It’s finally here, the EU General Data Protection Regulation (GDPR) is now in full effect. Is that a sigh of relief I hear? Well, it shouldn’t be too heavy a sigh, there’s still work to be done!
The first thing to remember is that just because it’s the 25th May, doesn’t mean GDPR efforts are over. While most organizations have executed pre-enforcement date compliance preparation work including updating policies and systems, reviewing databases and going through the process of obtaining consent from EU contacts to continue holding their data, now the enforcement date has arrived, there should be a bigger push than ever to ensure your organization is remains compliant into the future.
Remember the old Scout motto of ‘Be Prepared’? Any number of things could happen on, or after, ‘Day One’ that organizations need to be ready for. These might include a data breach, which could come from a malicious attack or an employee sending confidential information to the wrong person by mistake, or customers exercising their right to be forgotten (RTBF). Whatever happens, the main thing is to have a plan in place to deal with both formal requests as well as a non-compliance issue.

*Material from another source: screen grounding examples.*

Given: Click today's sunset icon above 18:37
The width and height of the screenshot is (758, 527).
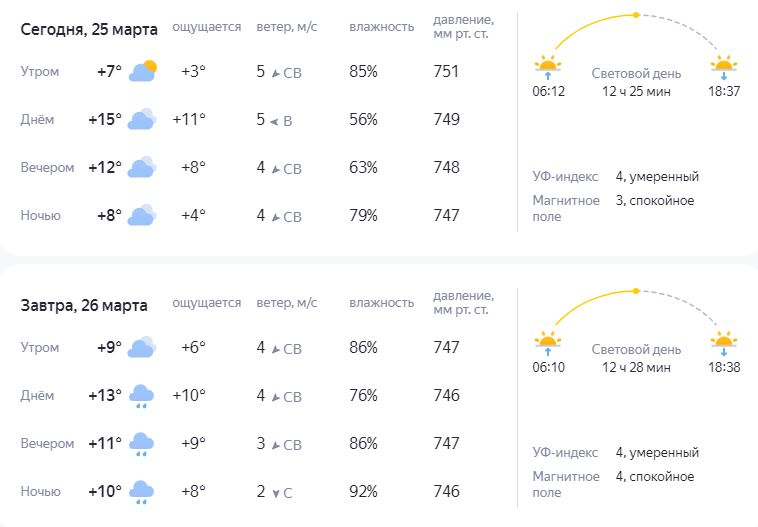Looking at the screenshot, I should (x=723, y=68).
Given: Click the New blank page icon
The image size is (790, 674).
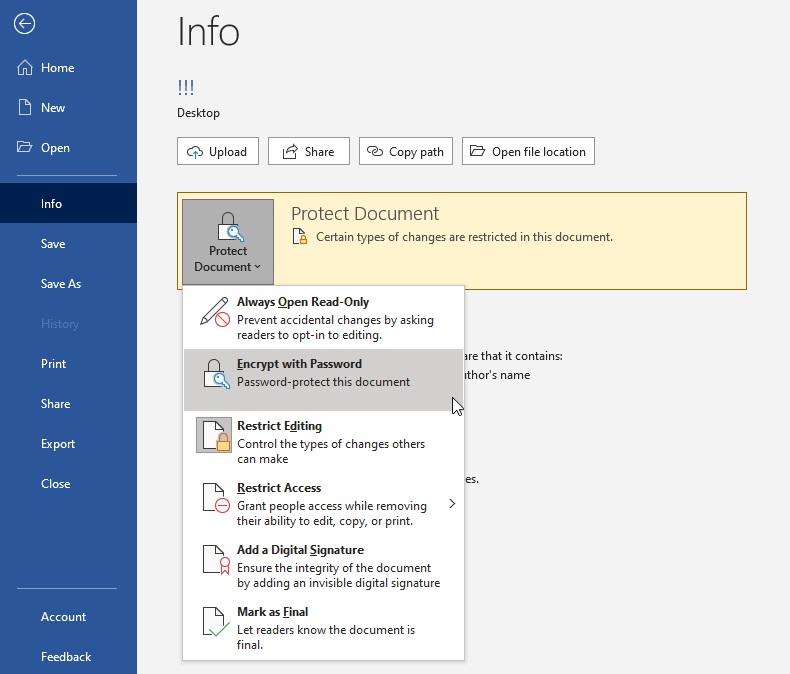Looking at the screenshot, I should 25,108.
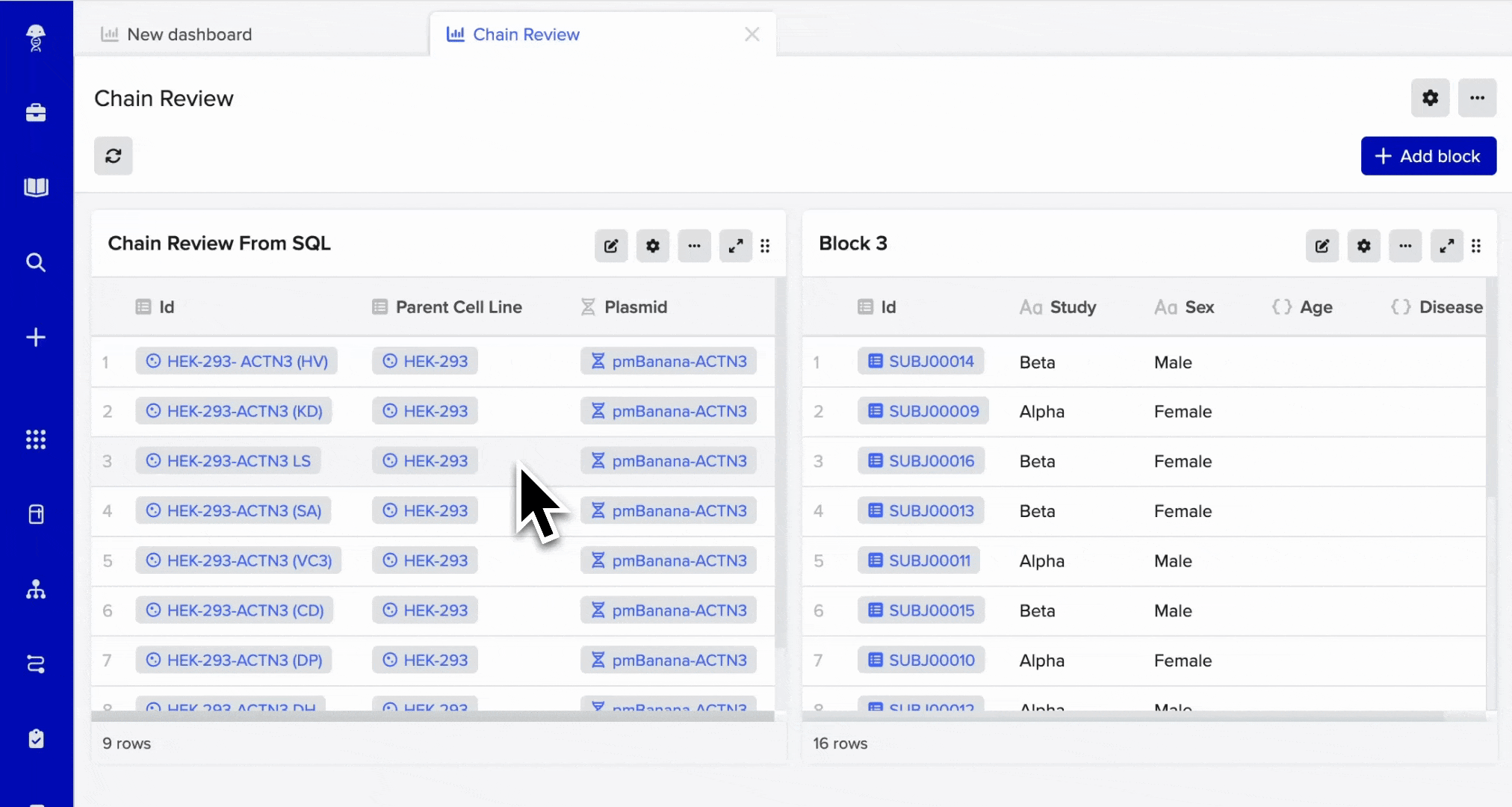The width and height of the screenshot is (1512, 807).
Task: Click the Add block button
Action: click(x=1428, y=156)
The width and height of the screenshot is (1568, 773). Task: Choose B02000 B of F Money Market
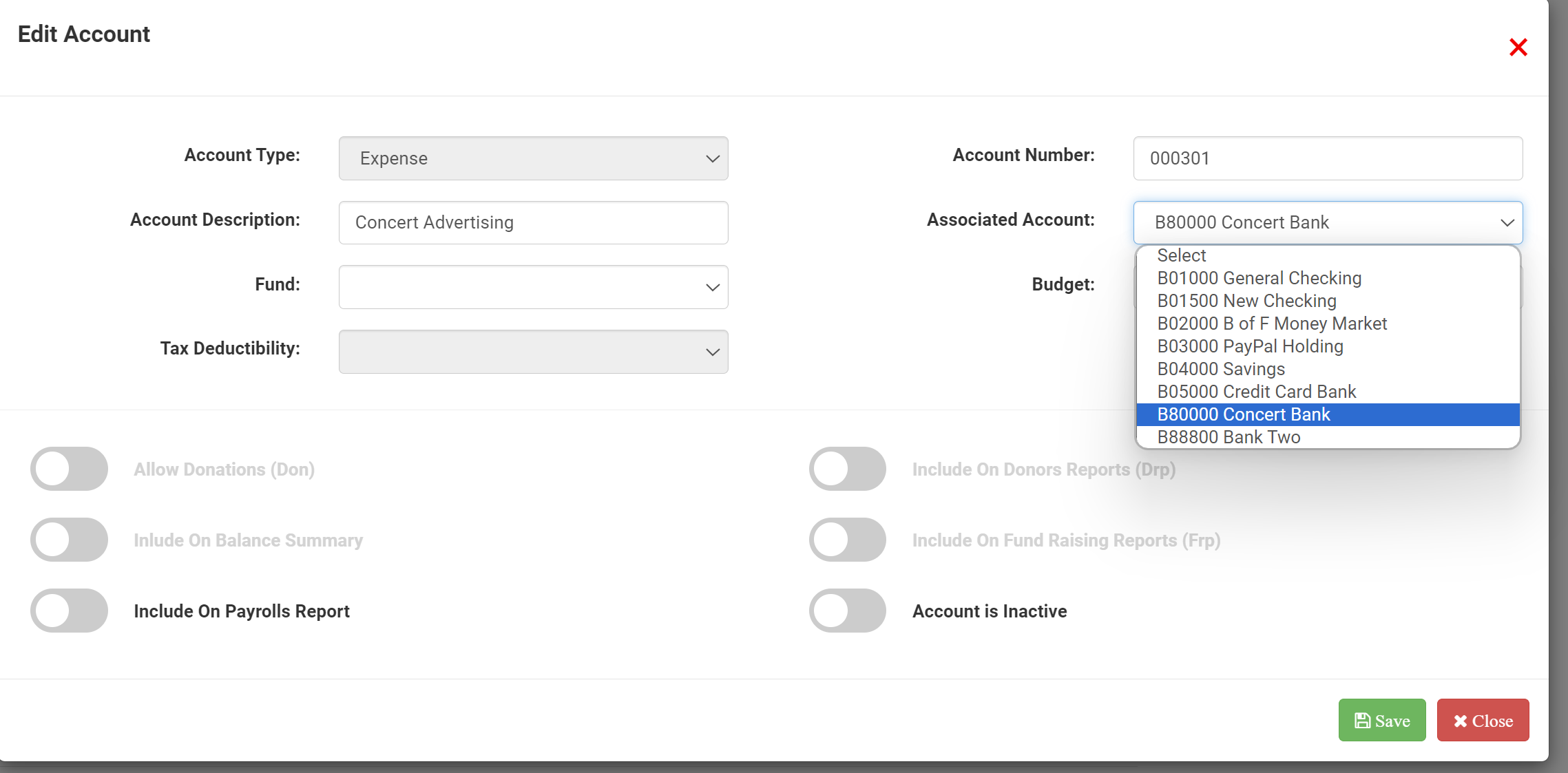[x=1272, y=324]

There are three main areas which need to be addressed in order to have a fully-capable plan in place:
While most employees are likely to be aware of GDPR, it is certainly worth sending a company-wide email today to remind everyone it’s D-Day. It's important to keep employees informed of new policies and processes, where data must be kept and who has authorized access to it, what to look for in a malicious email and who to go to should a breach happen. Ensuring that all employees, from board level down, know what processes need to be followed will be vital to continued compliance. In return, employees should be used to help make suggestions as to where improvements can be made and where additional risks may lie. Businesses requirements constantly change with new projects and initiatives starting up and being worked on. If they involve handling EU citizen data, GDPR must be a key consideration as these projects and inititiatives are executed on.
All organizations should already have processes in place and these should have been reviewed and updated as part of preparing an organization for GDPR compliance. However, as time passes and we get further into GDPR issues, it’s critical that processes are amended to reflect what has been learned – whether that is through continual checking for unwanted data, RTBF requests or a data breach. As new products and services are introduced, processes and policies should be reviewed to reflect changes within the business and in turn, this needs to be communicated to employees.
Technology should be implemented as a safety net for an organization. No matter how well-trained staff are or how many processes are put in place, there is always going to be the threat of a slip-up that could lead to non-compliance and ultimately hefty fines. GDPR is not going to be in the headlines forever and its principles are likely to slip to the back of peoples’ minds, so it’s important the right technology is place to help protect critical information. In addition, with the first wave of RTFB requests coming in post-May 25th, any gaps in existing security infrastructures that have not already been found during GDPR preparation, are likely to be discovered and need to be filled as soon as possible. Adaptive Data Loss Prevention technology (A-DLP) provides an organization with the control and visibility of data flowing both in and out of the company as well as automating best practice data protection processes and enforcing an information security policy. Therefore, A-DLP should be seen as an enhancement to the processes already in place, something which can run in the background as a precautionary measure.
Whatever happens post-GDPR enforcement, it’s important to keep in mind that the threat of a data breach or RTBF request does not disappear after the first day. Compliance is an ongoing task with policies and processes needing to be adjusted as business practice evolves or new services and products are introduced.